#### Document segment
:::::

My question is : is this considered spamming? I have deliberately written code to hit a wider search space. But so what? All the title suffixes accurately describe the content of the page.
Thanks
imran
Why would you change the title at a much higher frequency than the Google Dance (once a week vs. once a month)? If you would only do so for the Freshbot, then I would think it is a bit spammy. But on the other side, you probably need quite a high PR on the homepage to get all those 1000 pages spidered every week. If G only spiders the pages once a month, then it wouldn't hurt that much (I think).
A page per keyword will help you get much more stable results.
If its freshbot your concerned about - why rotate the title tags? Why would Google care if a page's title changes? Does that make it more relevant to the user?
I dont know if this is possible, but what I think would be better would be to have a rotating (daily) links and content item on your index page, and possible on category heading pages. This would give the impression of fresh content.
Scott
I have deliberately written code to hit a wider search space. But so what?
Hello imran! Your page title elements are one of the most important aspects in optimization. Most of here will tell you that once you get a top position for a targeted keyword phrase or phrases, you should not change anything too dramatically on the page in question.
As takagi stated, changing a page title that frequently won't do much good. In fact, I believe it will probably do more harm than anything else. I should state that there are times, usually during an initial campaign, where you will tweak your titles to enhance positioning. Once you hit the correct sequence of wording in a page title element, you pretty much leave it alone and let that page do its thing.
My advice would be to find that magical sequence, then don't touch it!
subtle red widget : widgets4u
valuable green widget : widgets4u
So I know I can't break anything by choosing a better title tag that matches more appropriate words - related words, as well as the exact name of the widget.
My theory was that as the freshbot comes and goes, some pages will end up in the Google cache with one 'titlesuffix', and some with a different titlesuffix. The weekly rotate was intended to be fast enough so that there was a mix in the cache, but slow enough to look like it could be being changed by a human, not a script.
An analysis of the popular keywords on Google reveals that there are several 'general' keywords related to my industry. So I want some pages to match on each of the general keywords, I don't want to manually go through and optimize every single product page.
PS, my PR went up from 5 to 8 in the last update, thanks to a new link from a PR9 site ;) My industry is not really commercial, but I know everybody loves the widget sales example :) But since we are not commercial, we have no ads etc - but we are now very choosy who we link to, which other sites we want to assist... We have a policy : 'link to your friends, but never your enemies'.

:::::

#### Dataset rows

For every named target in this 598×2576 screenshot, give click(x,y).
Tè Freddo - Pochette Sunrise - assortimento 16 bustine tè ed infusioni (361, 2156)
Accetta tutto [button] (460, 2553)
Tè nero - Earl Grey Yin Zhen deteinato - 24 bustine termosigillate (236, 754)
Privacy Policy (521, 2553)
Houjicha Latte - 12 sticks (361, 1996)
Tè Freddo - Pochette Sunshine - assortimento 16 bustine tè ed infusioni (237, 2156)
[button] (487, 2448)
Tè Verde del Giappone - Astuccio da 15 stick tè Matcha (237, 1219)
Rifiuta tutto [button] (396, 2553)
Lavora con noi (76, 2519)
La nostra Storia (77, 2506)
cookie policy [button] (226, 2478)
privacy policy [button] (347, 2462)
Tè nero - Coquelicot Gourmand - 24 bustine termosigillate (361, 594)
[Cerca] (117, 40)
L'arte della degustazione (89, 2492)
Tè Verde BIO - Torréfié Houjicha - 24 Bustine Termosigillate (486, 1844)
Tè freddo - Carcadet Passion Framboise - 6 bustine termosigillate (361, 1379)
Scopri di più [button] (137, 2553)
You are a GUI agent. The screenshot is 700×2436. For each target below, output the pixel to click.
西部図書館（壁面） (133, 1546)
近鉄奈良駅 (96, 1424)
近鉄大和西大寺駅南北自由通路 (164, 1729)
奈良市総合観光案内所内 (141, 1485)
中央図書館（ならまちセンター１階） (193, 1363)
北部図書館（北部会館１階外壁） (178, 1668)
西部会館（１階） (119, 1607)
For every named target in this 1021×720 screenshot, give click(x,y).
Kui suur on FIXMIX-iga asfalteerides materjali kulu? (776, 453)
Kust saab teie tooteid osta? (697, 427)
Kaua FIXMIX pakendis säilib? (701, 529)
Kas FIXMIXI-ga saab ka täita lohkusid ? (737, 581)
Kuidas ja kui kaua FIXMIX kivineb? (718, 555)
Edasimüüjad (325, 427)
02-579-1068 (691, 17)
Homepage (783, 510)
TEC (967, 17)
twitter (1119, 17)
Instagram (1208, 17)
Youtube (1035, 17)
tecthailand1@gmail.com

:::::

#### To-do list
**A)** Translate this sentence from the discussion on page titles into Spanish: "A page per keyword will help you get much more stable results."
**B)** Quote the discussion on page titles word for word, from "I dont know" to "page in question.".

#### Solved problems
**A)** Una página por palabra clave te ayudará a obtener resultados mucho más estables.

**B)**
I dont know if this is possible, but what I think would be better would be to have a rotating (daily) links and content item on your index page, and possible on category heading pages. This would give the impression of fresh content.
Scott
I have deliberately written code to hit a wider search space. But so what?
Hello imran! Your page title elements are one of the most important aspects in optimization. Most of here will tell you that once you get a top position for a targeted keyword phrase or phrases, you should not change anything too dramatically on the page in question.